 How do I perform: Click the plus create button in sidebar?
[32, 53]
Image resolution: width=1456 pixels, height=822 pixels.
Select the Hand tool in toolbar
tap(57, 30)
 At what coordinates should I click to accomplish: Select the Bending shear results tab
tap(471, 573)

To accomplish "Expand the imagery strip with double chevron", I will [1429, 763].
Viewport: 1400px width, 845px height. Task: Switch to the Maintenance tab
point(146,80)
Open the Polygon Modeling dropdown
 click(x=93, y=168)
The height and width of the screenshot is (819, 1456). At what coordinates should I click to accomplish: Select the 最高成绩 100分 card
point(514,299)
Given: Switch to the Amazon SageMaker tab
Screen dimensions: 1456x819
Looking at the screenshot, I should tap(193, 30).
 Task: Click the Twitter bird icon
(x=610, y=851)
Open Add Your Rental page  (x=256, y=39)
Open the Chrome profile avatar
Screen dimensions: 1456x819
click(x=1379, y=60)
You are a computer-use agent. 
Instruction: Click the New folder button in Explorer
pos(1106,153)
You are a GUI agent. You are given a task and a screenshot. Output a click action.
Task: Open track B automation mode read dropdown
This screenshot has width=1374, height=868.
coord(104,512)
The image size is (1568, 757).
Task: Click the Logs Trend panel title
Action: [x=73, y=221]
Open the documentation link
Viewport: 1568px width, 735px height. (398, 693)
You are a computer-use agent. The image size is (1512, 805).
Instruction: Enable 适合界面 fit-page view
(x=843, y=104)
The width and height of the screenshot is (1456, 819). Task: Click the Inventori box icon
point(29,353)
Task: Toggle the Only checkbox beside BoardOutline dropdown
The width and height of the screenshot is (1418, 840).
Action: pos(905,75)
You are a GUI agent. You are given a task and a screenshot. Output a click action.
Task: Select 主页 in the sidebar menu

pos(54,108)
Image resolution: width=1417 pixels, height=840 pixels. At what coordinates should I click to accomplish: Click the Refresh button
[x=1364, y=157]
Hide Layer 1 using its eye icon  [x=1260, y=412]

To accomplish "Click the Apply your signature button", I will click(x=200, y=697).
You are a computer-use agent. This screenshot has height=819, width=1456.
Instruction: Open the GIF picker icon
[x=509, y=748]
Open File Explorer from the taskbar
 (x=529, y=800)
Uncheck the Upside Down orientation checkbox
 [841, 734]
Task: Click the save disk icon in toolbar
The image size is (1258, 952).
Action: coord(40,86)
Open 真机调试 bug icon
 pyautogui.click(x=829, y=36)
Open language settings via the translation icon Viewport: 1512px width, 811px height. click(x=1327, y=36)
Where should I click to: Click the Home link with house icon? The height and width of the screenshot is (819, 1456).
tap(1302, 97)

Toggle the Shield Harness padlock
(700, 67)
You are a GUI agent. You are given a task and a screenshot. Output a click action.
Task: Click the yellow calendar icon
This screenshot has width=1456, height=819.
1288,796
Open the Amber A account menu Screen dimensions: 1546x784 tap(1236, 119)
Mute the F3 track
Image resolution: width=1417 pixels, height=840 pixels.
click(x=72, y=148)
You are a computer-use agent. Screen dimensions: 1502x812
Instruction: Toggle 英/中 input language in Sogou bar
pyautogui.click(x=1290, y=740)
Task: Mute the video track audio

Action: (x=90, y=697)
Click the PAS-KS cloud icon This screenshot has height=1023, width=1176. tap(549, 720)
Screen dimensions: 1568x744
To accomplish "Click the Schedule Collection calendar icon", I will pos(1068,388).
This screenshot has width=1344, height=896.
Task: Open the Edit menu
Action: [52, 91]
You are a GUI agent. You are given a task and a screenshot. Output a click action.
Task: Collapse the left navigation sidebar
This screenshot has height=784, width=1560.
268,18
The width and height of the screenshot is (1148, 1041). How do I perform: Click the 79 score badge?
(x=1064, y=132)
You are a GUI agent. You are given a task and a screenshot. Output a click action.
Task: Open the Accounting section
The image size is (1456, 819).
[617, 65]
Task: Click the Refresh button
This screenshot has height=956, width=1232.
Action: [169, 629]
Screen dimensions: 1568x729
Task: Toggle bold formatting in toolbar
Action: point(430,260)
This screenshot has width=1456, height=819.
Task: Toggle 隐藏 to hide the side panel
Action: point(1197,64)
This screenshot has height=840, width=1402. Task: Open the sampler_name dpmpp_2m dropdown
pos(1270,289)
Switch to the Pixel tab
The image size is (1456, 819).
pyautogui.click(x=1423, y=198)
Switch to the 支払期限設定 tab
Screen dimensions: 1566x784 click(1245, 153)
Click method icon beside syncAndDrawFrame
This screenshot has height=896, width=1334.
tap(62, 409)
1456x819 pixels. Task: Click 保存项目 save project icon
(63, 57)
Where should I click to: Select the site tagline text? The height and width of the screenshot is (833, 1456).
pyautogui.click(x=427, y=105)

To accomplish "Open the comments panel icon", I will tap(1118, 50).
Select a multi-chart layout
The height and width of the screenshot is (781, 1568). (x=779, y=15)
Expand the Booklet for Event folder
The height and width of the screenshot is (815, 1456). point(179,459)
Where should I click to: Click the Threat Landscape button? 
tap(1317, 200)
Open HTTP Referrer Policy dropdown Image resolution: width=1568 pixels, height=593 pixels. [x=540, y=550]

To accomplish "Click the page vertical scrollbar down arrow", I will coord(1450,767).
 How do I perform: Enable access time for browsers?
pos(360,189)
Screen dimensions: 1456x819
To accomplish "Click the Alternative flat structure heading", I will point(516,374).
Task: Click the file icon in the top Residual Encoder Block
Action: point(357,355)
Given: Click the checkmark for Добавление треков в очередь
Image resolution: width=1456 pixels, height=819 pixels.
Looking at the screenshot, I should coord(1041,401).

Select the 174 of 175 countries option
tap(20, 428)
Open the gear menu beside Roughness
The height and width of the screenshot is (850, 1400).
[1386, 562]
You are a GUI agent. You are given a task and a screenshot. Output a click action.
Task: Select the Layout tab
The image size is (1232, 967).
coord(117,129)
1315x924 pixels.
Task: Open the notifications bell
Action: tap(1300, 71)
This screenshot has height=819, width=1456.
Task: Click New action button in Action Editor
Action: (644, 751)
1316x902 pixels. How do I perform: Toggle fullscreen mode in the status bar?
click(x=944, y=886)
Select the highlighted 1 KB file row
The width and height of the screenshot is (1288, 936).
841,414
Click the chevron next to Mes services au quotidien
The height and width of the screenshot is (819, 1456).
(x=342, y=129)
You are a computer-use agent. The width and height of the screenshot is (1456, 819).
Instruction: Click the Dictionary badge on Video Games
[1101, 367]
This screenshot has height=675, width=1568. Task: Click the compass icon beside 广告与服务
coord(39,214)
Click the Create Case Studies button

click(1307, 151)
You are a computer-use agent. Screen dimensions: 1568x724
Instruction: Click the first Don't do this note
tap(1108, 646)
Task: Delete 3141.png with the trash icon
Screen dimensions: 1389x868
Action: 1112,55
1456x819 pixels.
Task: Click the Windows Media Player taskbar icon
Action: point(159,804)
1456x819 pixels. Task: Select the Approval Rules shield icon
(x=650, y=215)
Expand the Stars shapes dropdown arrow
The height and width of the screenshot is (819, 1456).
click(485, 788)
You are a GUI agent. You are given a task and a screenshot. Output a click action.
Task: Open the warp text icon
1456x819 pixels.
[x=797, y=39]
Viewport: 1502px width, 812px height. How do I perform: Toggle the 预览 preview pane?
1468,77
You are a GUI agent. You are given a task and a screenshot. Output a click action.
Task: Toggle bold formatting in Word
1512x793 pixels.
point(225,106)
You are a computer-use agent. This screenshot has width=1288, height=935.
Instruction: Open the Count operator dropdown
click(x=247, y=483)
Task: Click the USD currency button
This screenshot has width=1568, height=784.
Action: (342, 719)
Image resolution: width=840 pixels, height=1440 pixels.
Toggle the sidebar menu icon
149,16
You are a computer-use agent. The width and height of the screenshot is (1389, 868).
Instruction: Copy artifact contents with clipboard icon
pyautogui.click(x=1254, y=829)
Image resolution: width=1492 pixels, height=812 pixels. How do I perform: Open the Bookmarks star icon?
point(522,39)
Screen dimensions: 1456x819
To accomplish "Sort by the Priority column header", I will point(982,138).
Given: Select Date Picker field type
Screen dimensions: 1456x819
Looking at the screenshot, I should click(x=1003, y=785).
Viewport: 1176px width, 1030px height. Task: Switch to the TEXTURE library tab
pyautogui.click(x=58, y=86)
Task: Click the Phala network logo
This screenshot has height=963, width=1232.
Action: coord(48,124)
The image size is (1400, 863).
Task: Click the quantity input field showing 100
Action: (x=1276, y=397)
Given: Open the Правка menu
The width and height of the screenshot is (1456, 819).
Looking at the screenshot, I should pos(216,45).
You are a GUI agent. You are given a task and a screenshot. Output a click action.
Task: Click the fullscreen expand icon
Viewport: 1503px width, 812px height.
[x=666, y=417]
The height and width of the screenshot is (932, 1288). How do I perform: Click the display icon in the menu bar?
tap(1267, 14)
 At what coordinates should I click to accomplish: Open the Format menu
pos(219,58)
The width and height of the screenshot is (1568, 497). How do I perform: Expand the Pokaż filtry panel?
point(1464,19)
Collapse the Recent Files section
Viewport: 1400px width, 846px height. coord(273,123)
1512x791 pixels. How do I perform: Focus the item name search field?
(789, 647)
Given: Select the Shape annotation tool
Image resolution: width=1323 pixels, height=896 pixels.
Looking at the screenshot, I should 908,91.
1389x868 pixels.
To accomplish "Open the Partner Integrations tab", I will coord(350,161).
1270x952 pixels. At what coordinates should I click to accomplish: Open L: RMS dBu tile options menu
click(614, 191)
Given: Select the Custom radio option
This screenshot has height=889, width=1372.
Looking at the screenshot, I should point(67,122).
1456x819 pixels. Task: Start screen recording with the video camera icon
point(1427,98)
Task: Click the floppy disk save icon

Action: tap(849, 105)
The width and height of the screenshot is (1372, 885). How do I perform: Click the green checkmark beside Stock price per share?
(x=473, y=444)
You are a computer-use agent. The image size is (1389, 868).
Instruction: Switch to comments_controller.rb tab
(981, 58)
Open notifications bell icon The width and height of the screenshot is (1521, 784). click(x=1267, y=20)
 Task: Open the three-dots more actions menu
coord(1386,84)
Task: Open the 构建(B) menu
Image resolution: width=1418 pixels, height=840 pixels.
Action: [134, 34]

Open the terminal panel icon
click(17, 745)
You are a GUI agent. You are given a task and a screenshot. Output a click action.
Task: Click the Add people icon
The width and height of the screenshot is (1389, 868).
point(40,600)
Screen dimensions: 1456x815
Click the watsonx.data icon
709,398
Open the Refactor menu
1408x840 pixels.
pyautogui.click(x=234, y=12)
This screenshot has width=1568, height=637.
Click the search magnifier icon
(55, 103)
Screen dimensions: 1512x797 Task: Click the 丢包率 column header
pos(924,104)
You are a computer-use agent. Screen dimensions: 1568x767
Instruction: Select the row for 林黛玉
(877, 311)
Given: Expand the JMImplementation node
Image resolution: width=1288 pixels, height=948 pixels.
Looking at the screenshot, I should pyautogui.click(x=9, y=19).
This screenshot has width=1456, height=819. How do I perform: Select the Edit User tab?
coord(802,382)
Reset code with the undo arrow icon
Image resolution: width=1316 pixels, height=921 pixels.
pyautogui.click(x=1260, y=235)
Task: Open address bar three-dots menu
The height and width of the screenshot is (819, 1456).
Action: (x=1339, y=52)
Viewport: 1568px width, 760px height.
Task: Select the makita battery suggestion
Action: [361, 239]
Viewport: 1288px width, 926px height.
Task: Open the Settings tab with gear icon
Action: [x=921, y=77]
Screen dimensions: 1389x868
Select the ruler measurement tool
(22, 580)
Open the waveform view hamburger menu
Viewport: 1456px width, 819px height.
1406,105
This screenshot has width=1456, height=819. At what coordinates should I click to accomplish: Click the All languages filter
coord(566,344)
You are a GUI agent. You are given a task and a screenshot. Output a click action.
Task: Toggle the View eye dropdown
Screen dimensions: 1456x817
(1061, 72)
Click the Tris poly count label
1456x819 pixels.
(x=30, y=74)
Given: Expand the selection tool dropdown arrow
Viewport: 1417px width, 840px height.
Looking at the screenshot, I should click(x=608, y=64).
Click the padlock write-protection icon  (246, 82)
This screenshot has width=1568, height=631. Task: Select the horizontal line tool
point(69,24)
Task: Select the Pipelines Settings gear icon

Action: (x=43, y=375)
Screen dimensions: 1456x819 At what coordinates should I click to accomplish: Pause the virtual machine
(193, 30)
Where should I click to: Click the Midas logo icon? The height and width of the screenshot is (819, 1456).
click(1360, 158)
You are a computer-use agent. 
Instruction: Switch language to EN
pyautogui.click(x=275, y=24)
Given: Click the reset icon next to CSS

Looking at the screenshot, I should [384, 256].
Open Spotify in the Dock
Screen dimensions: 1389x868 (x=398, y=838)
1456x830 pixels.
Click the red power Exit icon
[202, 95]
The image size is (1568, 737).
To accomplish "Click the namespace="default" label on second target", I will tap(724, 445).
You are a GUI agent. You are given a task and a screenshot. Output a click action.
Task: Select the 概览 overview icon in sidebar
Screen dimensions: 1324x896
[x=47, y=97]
----
→ **Task to complete**:
The range runs from the line with "Instruction: Copy artifact" up to and including the line with "Task: Click the Phala network logo" in the listing above; please write out exactly those lines and nothing more.

→ **Problem solution**:
Instruction: Copy artifact contents with clipboard icon
pyautogui.click(x=1254, y=829)
Image resolution: width=1492 pixels, height=812 pixels. How do I perform: Open the Bookmarks star icon?
point(522,39)
Screen dimensions: 1456x819
To accomplish "Sort by the Priority column header", I will point(982,138).
Given: Select Date Picker field type
Screen dimensions: 1456x819
Looking at the screenshot, I should click(x=1003, y=785).
Viewport: 1176px width, 1030px height. Task: Switch to the TEXTURE library tab
pyautogui.click(x=58, y=86)
Task: Click the Phala network logo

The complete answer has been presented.